What Is It?
Adobe has set the official end of life date for its frequently exploited Flash software at the end of 2020. This date cannot come soon enough. Despite a significant reduction in its use, Flash continues to be regularly exploited by attackers. In the most recent case, as detailed by researchers from Palo Alto Network’s Unit42 team, unofficial Flash updaters have been installing cryptocurrency miners on user’s machines. For users who make use of cryptocurrency on their devices, this can become a very costly form of attack.
Fake Flash updaters have long been used by attackers to distribute various types of malware. However, in this case, observed potentially as early as March 2018, the Flash update is legitimate, Yet it additionally installs a cryptocurrency miner, usually a variant of XMRig, a Monero cryptocurrency miner.
The researchers found 437 URLs used to distribute these fake updates between March and September 2018, always including the string “flashplayer_down.php?clickid=” in the URL. The researchers had no information regarding how the URLs were distributed or presented for their intended victims to click on. When the fake Flash updater was executed, it caused Windows to display the normal warning message about allowing a program from an unknown publisher to make changes to the system. It is likely that many users would not pay much attention to this message and allow the malware to run. Many users would also likely not be suspicious, given their Flash software does get updated to the latest version.
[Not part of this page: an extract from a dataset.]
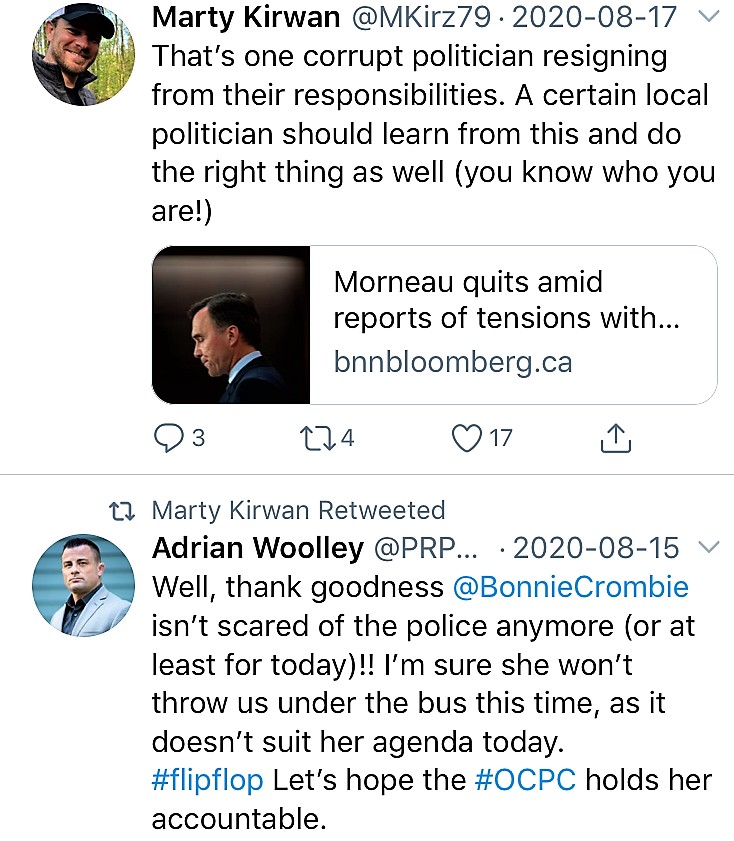Open the @BonnieCrombie mention
Viewport: 734px width, 841px height.
coord(570,587)
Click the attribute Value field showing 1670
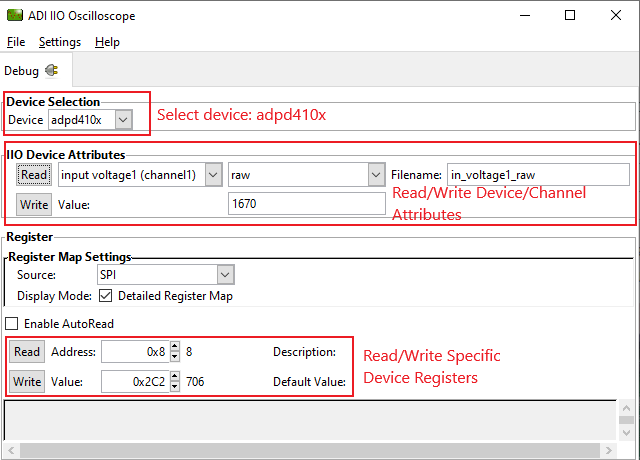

Adding malware to a copy of a legitimate software updater is certainly not unique to this campaign, but it is an uncommon approach, though likely a highly successful one for the attackers.
How Does It Propagate?
The malware does not contain the necessary code to self-propagate. The researchers did not have any data regarding the attack vector used to distribute the URLs containing the fake Flash updater. The most common likely attack vectors would be malicious spam emails containing the links or pop-up windows containing the links added to legitimate websites. In either case there would be a degree of social engineering required in order to convince potential victims to click on the links.
When/How Did BluVector Detect It?
There were 110 publicly available samples listed in the research and BluVector’s patented Machine Learning Engine (MLE) detected all of them. Regression testing has shown these samples would have been detected an average of 46 months prior to their release.